Clin Res Cardiol (2022). https://doi.org/10.1007/s00392-022-02087-y

Comparison of left atrial lesion size and troponin release of two novel single shot devices for pulmonary vein isolation: Pulsed field ablation vs. multi-electrode radiofrequency balloon
M. Lemoine1, I. My1, C. Mencke1, M. Butt1, R. Schleberger1, L. Rottner1, J. Obergassel1, J. Wenzel1, S. Kany2, F. Moser2, J. Moser3, P. Münkler3, L. Dinshaw4, B. Reißmann5, F. Ouyang2, P. Kirchhof2, A. Rillig3, A. Metzner3
1Klinik für Kardiologie, Universitäres Herz- und Gefäßzentrum UKE Hamburg GmbH, Hamburg; 2Klinik für Kardiologie, Universitäres Herz- und Gefäßzentrum Hamburg GmbH, Hamburg; 3Klinik für Kardiologie mit Schwerpunkt Elektrophysiologie, Universitäres Herz- und Gefäßzentrum Hamburg GmbH, Hamburg; 4Klinik für Kardiologie, Sana Hanse-Klinikum Wismar GmbH, Wismar; 5Allgemeine und Interventionelle Kardiologie, Universitäres Herz- und Gefäßzentrum Hamburg GmbH, Hamburg;

Introduction: Pulsed-field ablation (PFA) and the multielectrode radiofrequency balloon (RFB) are two novel ablation technologies to perform pulmonary vein isolation (PVI). Lesion extension and lesion formation of both systems are not yet assessed.

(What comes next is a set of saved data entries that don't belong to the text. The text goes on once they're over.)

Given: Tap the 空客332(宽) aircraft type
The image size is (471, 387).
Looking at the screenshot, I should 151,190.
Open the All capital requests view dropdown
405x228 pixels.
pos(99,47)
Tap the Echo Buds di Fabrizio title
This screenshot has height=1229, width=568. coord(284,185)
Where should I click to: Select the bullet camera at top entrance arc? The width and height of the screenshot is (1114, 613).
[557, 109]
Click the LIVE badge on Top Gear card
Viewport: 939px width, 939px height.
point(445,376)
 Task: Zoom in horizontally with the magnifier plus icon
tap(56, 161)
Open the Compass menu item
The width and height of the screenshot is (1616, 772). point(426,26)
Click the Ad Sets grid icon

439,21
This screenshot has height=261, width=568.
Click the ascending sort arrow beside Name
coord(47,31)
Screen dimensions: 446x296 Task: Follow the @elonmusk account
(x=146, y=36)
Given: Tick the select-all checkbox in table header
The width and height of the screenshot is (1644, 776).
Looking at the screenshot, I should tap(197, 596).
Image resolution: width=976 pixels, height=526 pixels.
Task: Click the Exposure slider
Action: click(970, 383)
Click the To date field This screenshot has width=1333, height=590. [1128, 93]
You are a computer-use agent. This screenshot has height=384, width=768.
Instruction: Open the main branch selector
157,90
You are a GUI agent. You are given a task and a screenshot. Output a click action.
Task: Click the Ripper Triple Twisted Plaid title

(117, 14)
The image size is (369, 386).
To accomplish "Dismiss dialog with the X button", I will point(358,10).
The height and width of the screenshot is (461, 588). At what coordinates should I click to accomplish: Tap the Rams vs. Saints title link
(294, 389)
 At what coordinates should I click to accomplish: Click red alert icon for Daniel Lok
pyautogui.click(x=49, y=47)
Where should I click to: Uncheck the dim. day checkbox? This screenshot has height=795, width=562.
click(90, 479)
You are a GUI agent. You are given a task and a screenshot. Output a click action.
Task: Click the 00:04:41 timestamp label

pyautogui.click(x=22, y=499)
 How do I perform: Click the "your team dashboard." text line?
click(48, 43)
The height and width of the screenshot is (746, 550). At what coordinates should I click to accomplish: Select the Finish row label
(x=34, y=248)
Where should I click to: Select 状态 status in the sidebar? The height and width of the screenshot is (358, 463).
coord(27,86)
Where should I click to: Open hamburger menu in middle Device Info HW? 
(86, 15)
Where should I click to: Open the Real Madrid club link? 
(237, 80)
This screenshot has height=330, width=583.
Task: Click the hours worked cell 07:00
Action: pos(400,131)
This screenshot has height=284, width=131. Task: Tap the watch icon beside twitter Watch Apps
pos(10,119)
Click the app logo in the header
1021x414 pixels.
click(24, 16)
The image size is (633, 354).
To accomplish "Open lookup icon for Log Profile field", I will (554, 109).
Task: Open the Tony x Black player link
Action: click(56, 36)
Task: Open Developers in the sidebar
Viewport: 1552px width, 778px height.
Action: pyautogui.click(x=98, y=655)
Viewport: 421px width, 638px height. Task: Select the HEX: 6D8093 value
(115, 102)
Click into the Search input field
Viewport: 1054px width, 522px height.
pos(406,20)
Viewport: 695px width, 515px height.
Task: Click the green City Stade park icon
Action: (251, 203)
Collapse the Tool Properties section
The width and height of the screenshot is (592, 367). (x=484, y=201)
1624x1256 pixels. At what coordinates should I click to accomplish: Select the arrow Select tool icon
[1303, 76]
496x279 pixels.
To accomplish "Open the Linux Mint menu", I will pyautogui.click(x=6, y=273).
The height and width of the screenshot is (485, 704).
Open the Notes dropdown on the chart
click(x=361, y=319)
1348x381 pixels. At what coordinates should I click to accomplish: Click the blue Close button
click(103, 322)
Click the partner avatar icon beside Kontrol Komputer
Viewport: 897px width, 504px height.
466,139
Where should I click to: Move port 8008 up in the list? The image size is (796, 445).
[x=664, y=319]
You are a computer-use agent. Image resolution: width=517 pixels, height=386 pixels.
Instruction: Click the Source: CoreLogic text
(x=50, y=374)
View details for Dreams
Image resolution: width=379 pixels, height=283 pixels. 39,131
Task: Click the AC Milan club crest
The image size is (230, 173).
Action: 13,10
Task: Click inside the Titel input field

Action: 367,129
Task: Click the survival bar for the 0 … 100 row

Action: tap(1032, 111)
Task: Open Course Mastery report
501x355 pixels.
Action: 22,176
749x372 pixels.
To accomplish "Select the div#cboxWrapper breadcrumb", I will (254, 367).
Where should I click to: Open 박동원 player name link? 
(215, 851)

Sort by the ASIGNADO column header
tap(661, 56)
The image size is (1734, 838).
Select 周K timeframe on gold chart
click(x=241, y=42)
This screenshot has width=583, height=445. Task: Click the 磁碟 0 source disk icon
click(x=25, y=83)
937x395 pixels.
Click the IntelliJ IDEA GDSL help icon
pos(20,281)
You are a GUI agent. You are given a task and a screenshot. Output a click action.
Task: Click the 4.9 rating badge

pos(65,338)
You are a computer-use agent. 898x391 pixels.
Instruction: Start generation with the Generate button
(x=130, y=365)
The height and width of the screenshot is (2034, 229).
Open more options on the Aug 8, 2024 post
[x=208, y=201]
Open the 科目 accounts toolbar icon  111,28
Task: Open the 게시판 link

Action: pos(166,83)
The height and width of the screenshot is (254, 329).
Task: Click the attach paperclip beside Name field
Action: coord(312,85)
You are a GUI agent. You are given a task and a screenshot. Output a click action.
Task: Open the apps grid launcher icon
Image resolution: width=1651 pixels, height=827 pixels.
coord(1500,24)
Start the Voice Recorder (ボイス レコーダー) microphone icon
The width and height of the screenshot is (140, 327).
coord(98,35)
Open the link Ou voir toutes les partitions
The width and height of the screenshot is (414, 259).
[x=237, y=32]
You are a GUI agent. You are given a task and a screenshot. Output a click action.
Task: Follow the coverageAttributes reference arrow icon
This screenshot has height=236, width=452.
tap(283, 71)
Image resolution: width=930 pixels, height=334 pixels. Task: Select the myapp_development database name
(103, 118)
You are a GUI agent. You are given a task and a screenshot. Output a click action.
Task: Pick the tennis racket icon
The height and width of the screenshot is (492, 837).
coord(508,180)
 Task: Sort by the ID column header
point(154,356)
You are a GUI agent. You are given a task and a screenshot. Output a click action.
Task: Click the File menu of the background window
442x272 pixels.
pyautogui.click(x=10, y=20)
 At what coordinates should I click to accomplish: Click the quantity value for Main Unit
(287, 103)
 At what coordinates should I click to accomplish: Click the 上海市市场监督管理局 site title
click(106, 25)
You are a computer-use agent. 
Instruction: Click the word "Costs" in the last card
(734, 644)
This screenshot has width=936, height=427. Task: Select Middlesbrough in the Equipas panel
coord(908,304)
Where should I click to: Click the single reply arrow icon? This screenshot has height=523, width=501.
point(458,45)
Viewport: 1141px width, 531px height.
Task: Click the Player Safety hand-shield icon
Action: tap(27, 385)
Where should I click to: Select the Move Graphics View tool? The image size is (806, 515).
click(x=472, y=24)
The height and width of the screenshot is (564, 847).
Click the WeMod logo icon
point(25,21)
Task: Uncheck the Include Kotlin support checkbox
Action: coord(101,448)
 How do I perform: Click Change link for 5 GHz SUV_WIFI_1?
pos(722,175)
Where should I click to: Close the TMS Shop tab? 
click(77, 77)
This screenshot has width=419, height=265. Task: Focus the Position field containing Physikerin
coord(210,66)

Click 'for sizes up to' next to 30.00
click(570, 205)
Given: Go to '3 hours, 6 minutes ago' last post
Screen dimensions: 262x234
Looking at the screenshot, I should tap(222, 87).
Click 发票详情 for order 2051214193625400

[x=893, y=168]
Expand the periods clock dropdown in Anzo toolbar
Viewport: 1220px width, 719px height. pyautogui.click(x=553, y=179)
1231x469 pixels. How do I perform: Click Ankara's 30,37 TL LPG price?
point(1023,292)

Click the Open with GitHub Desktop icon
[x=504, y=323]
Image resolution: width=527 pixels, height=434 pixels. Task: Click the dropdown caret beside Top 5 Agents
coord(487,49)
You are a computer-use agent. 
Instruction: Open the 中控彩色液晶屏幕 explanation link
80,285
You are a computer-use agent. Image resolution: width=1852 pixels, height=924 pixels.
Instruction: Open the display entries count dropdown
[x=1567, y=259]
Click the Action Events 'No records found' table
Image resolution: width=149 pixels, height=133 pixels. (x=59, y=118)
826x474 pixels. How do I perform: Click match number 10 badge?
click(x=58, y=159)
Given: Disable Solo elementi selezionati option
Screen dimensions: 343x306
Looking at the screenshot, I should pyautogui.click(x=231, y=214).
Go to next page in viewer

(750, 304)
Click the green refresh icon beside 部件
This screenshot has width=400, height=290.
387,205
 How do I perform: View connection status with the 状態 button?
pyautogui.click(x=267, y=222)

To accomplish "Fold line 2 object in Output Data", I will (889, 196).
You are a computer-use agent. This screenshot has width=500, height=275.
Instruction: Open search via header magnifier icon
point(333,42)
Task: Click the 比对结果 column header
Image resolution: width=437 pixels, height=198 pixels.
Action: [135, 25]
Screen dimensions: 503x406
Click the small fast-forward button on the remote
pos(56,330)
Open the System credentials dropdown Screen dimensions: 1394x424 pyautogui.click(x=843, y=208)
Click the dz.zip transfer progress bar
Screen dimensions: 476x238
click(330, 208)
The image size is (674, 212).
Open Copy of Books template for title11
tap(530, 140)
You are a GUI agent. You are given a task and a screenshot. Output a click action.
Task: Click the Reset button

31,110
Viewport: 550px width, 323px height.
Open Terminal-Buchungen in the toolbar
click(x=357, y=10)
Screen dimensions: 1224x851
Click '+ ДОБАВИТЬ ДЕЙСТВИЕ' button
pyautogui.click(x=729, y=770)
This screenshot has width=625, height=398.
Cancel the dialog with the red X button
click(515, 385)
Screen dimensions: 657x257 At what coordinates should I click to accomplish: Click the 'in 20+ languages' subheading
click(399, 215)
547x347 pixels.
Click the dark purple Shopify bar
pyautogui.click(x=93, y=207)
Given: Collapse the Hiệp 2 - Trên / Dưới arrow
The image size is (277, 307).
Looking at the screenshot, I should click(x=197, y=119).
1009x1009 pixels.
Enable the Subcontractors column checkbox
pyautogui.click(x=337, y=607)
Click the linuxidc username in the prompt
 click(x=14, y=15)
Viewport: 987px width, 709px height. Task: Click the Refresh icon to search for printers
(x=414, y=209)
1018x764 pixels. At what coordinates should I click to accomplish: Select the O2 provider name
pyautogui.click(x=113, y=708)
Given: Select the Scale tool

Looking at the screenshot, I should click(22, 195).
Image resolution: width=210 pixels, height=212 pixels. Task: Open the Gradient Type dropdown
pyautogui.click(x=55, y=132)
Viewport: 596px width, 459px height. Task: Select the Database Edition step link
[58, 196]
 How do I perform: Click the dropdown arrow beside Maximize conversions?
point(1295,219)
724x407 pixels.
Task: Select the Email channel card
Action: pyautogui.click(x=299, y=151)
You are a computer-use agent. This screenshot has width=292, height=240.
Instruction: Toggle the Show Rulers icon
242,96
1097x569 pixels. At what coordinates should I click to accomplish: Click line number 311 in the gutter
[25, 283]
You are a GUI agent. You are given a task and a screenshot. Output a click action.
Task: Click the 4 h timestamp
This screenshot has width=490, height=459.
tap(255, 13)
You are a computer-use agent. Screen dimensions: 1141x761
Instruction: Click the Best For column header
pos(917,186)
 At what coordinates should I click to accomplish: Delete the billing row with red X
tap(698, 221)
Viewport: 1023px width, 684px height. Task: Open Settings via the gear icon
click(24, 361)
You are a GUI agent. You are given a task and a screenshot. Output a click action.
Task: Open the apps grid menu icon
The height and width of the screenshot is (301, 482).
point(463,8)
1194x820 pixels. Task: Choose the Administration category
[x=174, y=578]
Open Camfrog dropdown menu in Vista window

Purpose: We compared the acute lesion extent by measuring low-voltage areas before and after ablation in high-density maps and the release of biomolecules reflecting cardiac injury.

Methods: PVI was performed with a pentaspline catheter (FARAPULSE) or with the compliant multielectrode radiofrequency balloon (HELIOSTAR). Before and after PVI high-density mapping with CARTO3 (Biosense) was performed. In addition, blood samples were taken before transseptal puncture and after post-PVI remapping. Serum concentrations of high-sensitive Troponin I (hsTropI) were quantified by Immunoassay (Architect i2000SR).

Results: 50 patients undergoing PVI by PFA (n=26, age 71±10 y, 58% males, 58% persistent AF) or RFB (n=24, age 64±13 y, 54% males, 25% persistent AF) were evaluated. Acute PVI was achieved in all patients in both groups. Mean number of PFA pulses were n=34±5 and mean number RFB applications were n=8±3 per patient. Total posterior ablation area was larger after PFA (19.0±6.2 cm²) than after RFB (9.0±2.2 cm²; p<0.001). The posterior distance between septal and lateral lesions was shorter after PFA (23.7±10.5 mm) than after RFB (30.0±7.3 mm; p=0.021). In a total of 38 patients increase of hsTropI was higher after PFA (625±138 pg/ml, n=28) vs. RFB (148±36 pg/ml; n=10; p=0.049) indicating larger lesion extent by PFA.

Conclusion: PFA induces larger acute lesion areas and higher troponin release upon successful PVI than RFB-based PVI in this single-center series.